◆ TESTO DEL DOCUMENTO ◆
Dalla tavola rotonda, cui hanno preso parte alti rappresentanti di Unicredit, Enel, Maire Tecnimont e Fater è poi emersa una precisa indicazione: per realizzare al meglio l’equilibrio richiesto dalle diverse forme di lavoro ibrido occorre fare un salto culturale non indifferente, che parta da vertice e middle management ma coinvolga tutti i dipendenti. Un salto che richiede coinvolgimento e utilizzo di strumenti tecnologici avanzati, ma soprattutto che si basi su un rapporto di fiducia che costituisce la precondizione per raggiungere i risultati.

Come ha sottolineato Monica Rancati (Head of Group Functions People&Culture Strategic Partner, Unicredit), la collaborazione efficace in un nuovo contesto lavorativo diversificato richiede consapevolezza e condivisione, alla base delle quali si pone necessariamente il trust. I primi mesi della pandemia avevano colto molte organizzazioni alla sprovvista, ma oggi la situazione è molto cambiata ed è possibile calibrare i rapporti di lavoro equilibrando presenza fisica e relazione digitale in modo crescentemente efficace. Occorre sempre tenere presenti ambiti e contesti legislativi e normativi di riferimento, ma di certo la flessibilità ha diverse forme in cui venire realizzata se vi è orientamento alla collaborazione. Opportuno, ma in realtà sempre più indispensabile, l’utilizzo di tecnologie avanzate con cui realizzare realmente le relazioni collaborative che consentono un efficace connubio tra lavoro in presenza e in remoto. Una condizione, quella tecnologica, non più opzionale ma abilitante.

(Elementi del dataset)
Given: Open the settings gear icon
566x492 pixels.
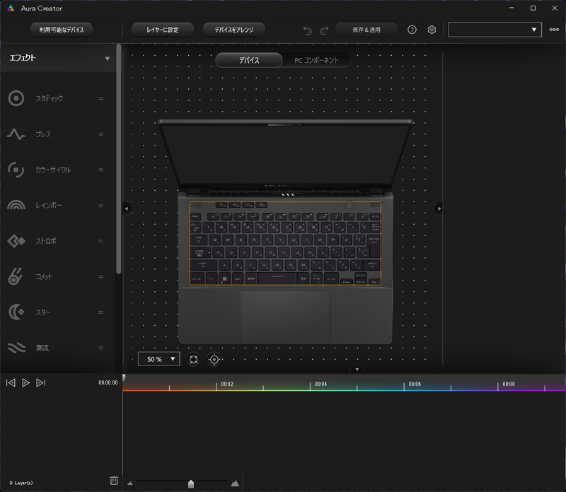Looking at the screenshot, I should (432, 30).
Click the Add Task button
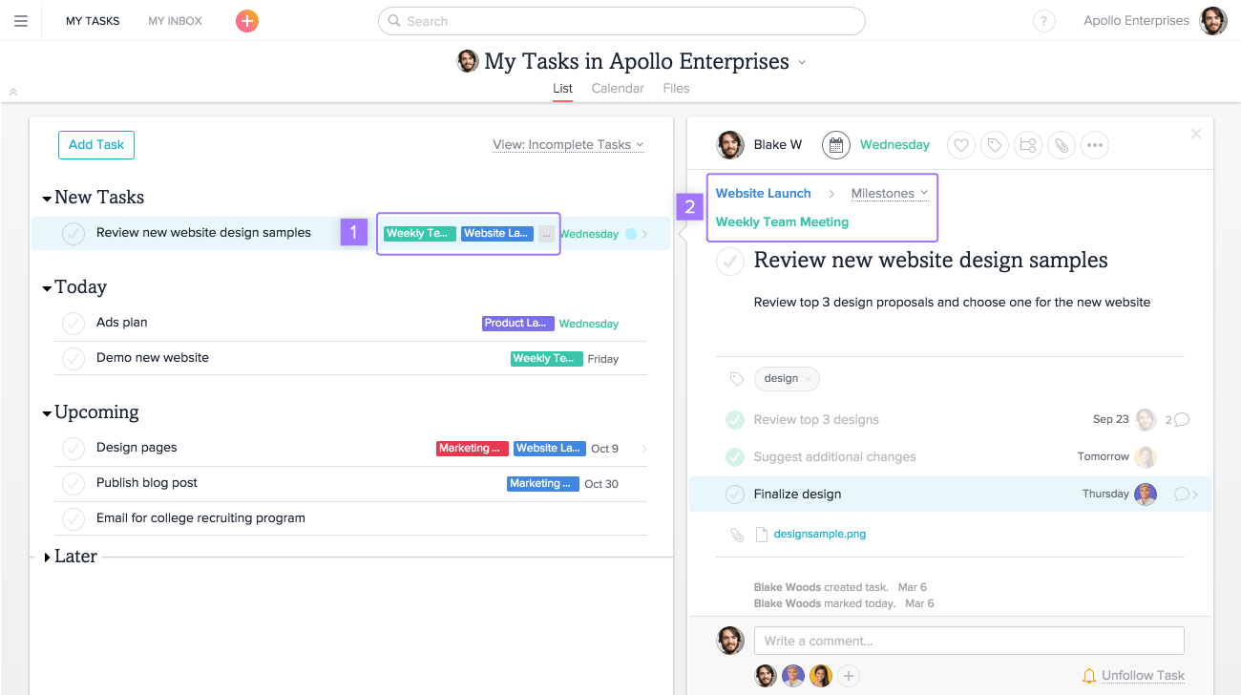1241x695 pixels. 96,145
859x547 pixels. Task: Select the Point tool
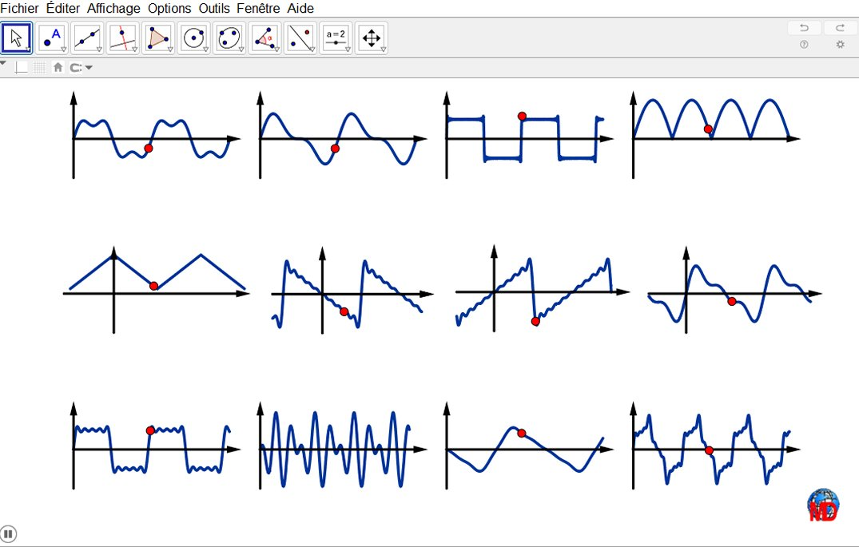pos(52,37)
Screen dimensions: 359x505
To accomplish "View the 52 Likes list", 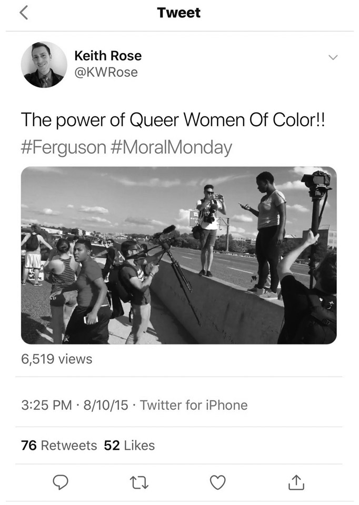I will 129,446.
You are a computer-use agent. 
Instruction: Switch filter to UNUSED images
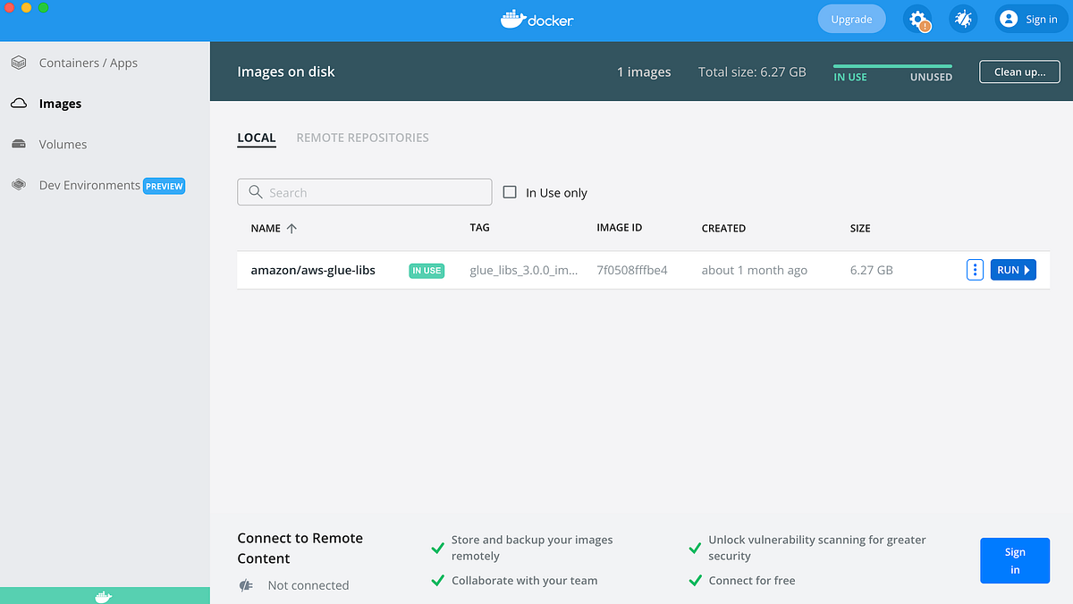(930, 77)
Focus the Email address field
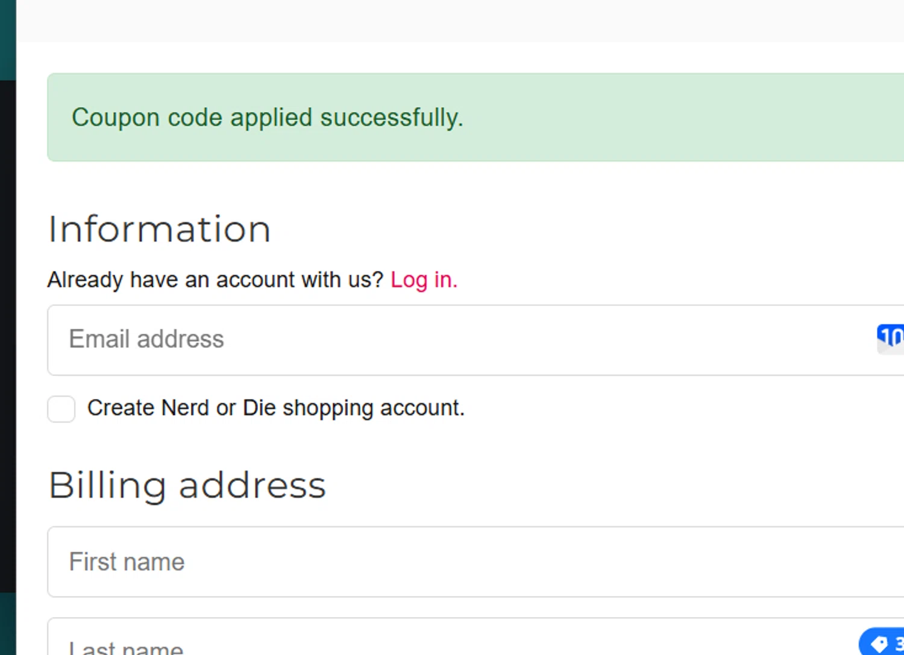 (x=476, y=340)
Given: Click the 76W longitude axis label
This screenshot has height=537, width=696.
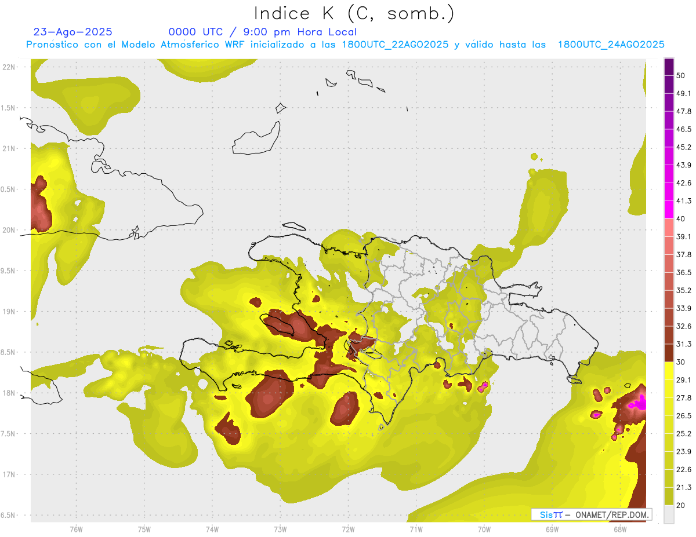Looking at the screenshot, I should pos(76,529).
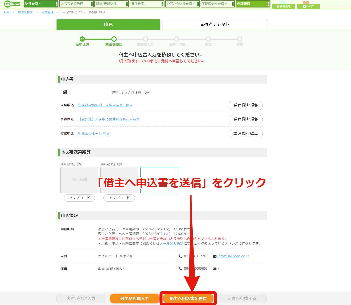Click 業者欄を編集 for 家賃保証 row
351x305 pixels.
(x=246, y=119)
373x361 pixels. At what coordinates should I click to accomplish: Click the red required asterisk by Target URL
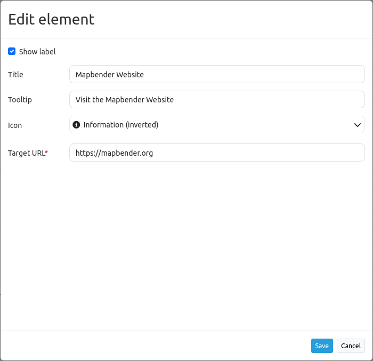pyautogui.click(x=46, y=153)
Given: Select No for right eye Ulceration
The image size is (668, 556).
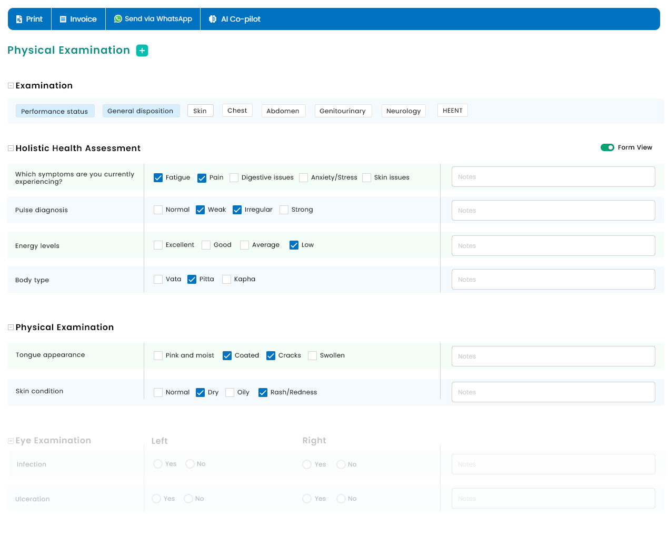Looking at the screenshot, I should click(341, 499).
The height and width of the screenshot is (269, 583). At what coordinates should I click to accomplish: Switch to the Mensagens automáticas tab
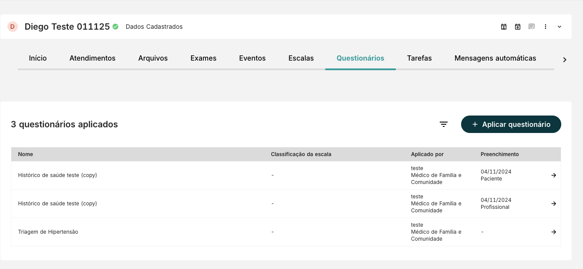[x=495, y=58]
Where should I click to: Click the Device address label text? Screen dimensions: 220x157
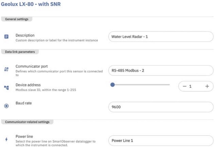click(x=28, y=85)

◆ COSA FARE 1 ◆
Nel testo sul lavoro ibrido, quali aziende avevano propri rappresentanti alla tavola rotonda?
◆ COSA FARE 2 ◆
Copia dal testo sul lavoro ibrido tutto quello che va da "Dalla tavola rotonda, cui" giù fino a "raggiungere i risultati.".

◆ SOLUZIONE 1 ◆
Unicredit, Enel, Maire Tecnimont e Fater.

◆ SOLUZIONE 2 ◆
Dalla tavola rotonda, cui hanno preso parte alti rappresentanti di Unicredit, Enel, Maire Tecnimont e Fater è poi emersa una precisa indicazione: per realizzare al meglio l’equilibrio richiesto dalle diverse forme di lavoro ibrido occorre fare un salto culturale non indifferente, che parta da vertice e middle management ma coinvolga tutti i dipendenti. Un salto che richiede coinvolgimento e utilizzo di strumenti tecnologici avanzati, ma soprattutto che si basi su un rapporto di fiducia che costituisce la precondizione per raggiungere i risultati.